Since then she has been represented quite prolifically on disc and commissions have enriched her worklist still further. She has collaborated with great success with tenor Štefan Margita and it was he who chose her to work on Ja Ra Laj, which is a suite of twenty seven folk songs inspired by Slovak, Roma and Montenegrin/Serbian texts and melodies. Both musicians grew up in Slovakia and both have an interest in the indigenous folklore of both the country and of the Roma population. The confluence of interests has proved decisive, and winning.
Once selected, Bodorová set to work on the melodies and the instrumentation. Some melodic lines were kept intact whilst others were more freely honoured. Some texts have been combined. She has taken great expressive and stylistic care over the timbres and colours of each song, employing a solo instrument in support of the voice or a fuller complement of chamber-sized strings, or varying between these extremes. The youthful supporting artists include a rising violin star, Martina Bačová, a by-now quite well established young violist with a splendid back catalogue to her name, Jitka Hosprová, and one of the country's best harpists in the shape of Kateřina Englichová. The first class clarinettist is Irvin Venyš whilst matters percussive are in the vital hands of a young maestro of the skins and mallets, Markéta Mazourová. The Quattro Orchestra, directed by Marek Štilec, is at the helm.
The varied colours, rhythms, ensembles and timbres prove effervescent and expressive throughout. The Wolves' Congress sounds like a second cousin of Janáček's little mosquito song - its onomatopoeia is infectious and the taut setting exudes a Peggy Glanville-Hicks exuberance and rhythmic freedom. Cleverly this Slovak song is then followed by the Balkan selection in which clarinet and cimbalon imitation are to the fore and in When A Gypsy Got Married, some frenzied fiddling as well. Torpor haunts the fields in Squeaking Winch and that's immediately contrasted with the dramatic accusation of You, Girl where Margita's stage experience really tells - he sings throughout with great sensitivity whether dramatic, interior, outgoing or mourning and files down his tone splendidly when need be.
The rest of the Slovak songs embrace 'village' percussion and cleverly evoke small details through the simplest means - the mower for example in A Meadow to be Mown. Am I imagining the similarity of What is my sorrow to the five note X Files theme or is that an ungracious thought? Two of the most explicitly lamenting or harrowing songs are both Slovak - Wait, Girl and Mother Mine and the ballad melancholy runs deep and strong in both; the latter is the more desolate and string-hewn; rapt singing and playing too. The Roma songs take on water, food and girls and even cars. The harp ripples in Water in the Stream, and the Roma 'anthem' is celebrated in the viola-rich A Little Roma Girl whilst the cello laments in I Am Hungry, Mama - and then perks up. Parlando self-questioning pushes the expressive boundaries further, as in To Go Home, and the chamber band proves estimable in Automobiles. In general the Roma songs are the most unbuttoned.

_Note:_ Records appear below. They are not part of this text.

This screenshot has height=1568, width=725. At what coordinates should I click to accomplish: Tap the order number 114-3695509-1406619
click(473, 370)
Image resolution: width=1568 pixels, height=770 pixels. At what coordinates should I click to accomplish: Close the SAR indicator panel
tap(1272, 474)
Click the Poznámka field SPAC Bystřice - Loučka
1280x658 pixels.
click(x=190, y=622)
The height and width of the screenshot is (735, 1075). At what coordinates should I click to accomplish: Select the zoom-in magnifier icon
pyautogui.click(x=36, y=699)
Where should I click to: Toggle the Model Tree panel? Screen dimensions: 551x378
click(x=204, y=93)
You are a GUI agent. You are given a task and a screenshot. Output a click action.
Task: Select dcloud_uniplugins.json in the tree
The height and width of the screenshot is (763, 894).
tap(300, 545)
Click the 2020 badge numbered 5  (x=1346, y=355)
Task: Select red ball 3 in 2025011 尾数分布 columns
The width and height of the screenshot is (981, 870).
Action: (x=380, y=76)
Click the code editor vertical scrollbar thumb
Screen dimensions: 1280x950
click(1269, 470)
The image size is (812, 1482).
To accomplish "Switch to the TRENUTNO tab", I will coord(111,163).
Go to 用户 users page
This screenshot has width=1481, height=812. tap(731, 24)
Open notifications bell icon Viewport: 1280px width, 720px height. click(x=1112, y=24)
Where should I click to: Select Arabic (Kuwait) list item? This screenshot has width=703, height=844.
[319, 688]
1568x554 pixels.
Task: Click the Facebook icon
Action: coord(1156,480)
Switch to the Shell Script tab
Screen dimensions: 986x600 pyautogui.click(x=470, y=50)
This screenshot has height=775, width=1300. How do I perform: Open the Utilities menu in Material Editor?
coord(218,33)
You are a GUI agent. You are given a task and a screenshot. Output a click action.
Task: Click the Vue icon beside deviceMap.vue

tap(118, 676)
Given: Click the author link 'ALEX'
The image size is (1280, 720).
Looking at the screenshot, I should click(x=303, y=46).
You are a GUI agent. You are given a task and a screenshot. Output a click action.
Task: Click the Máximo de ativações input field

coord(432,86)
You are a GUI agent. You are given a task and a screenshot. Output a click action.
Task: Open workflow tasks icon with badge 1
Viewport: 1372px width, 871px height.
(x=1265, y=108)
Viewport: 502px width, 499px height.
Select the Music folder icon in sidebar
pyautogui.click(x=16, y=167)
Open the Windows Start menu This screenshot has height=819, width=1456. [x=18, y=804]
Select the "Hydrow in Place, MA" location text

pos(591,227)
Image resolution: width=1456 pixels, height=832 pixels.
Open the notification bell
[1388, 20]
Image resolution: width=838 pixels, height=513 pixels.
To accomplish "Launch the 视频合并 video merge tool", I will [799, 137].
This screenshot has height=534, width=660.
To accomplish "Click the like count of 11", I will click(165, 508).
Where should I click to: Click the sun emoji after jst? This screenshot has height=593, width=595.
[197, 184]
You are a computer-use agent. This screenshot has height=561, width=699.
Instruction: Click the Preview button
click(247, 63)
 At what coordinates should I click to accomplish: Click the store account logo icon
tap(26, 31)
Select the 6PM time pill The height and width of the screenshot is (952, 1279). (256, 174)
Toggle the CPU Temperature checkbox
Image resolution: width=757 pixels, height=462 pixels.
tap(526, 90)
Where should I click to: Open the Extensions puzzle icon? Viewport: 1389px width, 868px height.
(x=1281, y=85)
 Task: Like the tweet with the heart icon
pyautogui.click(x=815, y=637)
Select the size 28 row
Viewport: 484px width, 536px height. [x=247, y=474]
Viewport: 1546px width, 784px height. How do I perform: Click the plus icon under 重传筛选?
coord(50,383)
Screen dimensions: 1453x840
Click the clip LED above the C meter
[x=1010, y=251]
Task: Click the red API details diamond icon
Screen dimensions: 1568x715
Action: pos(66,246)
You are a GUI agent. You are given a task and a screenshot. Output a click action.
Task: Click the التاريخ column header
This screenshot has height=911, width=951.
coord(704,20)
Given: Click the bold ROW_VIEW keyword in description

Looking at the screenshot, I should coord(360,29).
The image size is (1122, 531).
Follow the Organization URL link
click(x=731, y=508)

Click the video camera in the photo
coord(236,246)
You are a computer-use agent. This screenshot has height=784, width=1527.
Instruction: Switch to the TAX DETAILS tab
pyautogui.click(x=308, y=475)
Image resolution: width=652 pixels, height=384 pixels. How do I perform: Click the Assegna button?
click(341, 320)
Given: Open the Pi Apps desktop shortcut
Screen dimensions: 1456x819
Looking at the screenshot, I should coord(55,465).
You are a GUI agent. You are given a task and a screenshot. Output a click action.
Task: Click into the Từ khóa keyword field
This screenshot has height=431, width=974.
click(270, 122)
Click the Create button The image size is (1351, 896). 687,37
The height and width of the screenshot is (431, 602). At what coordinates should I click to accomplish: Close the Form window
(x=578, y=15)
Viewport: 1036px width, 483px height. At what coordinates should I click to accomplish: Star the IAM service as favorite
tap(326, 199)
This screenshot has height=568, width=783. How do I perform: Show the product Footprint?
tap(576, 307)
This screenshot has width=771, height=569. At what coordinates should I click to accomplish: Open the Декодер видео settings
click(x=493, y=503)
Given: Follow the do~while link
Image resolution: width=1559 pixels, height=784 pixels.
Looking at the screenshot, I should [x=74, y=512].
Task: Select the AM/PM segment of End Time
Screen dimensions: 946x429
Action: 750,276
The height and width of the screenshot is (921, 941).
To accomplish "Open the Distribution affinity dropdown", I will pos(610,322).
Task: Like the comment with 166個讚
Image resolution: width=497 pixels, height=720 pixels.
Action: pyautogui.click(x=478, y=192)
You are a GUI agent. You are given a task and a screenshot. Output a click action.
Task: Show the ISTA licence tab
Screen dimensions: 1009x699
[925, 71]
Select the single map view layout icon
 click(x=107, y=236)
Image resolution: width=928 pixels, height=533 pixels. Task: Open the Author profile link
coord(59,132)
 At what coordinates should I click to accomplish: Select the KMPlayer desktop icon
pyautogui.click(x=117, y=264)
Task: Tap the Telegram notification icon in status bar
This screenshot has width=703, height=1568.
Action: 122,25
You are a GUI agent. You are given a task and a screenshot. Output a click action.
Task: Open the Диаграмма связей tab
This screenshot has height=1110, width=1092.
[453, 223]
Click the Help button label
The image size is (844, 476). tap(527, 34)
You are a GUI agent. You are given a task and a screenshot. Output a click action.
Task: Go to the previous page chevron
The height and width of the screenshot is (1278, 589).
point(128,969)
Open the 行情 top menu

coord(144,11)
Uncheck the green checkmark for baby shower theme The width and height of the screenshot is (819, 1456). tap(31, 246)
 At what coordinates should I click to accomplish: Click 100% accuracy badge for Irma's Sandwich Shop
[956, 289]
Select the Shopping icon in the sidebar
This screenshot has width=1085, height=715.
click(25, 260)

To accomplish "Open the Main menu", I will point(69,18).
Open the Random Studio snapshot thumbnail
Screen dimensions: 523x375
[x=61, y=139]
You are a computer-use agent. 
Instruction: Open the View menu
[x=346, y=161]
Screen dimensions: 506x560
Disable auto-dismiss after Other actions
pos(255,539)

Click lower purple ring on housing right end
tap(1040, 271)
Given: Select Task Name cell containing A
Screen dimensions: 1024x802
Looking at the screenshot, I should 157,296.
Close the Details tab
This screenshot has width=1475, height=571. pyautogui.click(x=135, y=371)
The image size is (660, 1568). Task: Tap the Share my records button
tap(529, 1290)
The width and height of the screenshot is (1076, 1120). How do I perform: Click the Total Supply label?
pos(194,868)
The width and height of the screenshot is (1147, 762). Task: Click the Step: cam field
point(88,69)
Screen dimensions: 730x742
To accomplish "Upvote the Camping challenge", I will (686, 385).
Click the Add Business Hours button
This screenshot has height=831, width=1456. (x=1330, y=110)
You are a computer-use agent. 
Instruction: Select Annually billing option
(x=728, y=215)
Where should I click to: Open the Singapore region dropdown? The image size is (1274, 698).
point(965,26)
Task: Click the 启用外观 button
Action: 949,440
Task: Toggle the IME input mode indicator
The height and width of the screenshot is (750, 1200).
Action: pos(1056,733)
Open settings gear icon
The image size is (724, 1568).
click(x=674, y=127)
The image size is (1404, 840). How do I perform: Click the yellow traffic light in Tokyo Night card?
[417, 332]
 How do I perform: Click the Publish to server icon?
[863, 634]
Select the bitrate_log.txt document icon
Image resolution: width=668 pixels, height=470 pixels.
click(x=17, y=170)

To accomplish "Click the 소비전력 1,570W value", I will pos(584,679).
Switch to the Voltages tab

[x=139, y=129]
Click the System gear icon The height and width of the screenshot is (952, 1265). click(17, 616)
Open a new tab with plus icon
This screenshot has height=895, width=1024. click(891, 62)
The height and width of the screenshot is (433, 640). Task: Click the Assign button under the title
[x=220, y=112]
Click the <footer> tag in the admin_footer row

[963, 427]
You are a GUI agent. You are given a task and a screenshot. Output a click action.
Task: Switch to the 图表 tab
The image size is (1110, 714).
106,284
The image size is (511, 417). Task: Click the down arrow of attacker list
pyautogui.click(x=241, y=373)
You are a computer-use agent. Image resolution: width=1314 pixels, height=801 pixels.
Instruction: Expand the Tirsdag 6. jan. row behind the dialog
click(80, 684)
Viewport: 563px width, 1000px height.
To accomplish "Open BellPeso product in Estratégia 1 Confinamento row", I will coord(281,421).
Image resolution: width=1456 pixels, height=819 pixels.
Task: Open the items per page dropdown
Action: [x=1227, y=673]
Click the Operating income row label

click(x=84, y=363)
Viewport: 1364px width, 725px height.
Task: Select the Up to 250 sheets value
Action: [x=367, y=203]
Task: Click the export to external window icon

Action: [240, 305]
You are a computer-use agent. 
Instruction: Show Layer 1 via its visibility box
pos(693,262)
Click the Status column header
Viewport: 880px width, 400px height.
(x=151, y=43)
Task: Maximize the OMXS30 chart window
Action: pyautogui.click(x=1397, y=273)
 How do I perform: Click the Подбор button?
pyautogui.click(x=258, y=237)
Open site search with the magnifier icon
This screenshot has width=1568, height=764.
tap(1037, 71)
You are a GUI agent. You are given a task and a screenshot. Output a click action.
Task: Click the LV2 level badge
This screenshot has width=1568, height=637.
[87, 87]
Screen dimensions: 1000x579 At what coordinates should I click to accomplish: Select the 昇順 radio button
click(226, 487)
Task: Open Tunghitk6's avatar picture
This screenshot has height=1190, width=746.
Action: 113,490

These songs are richly crafted but not burdened by either the precious or the inflated. They are natural sounding, wholesome, and sound - in fact - of the soil and the root. They have been written with affection and honesty and are beautifully performed by all and sundry. The brief synopsis of each song will have to serve, as there are no texts, but you will get the gist every time.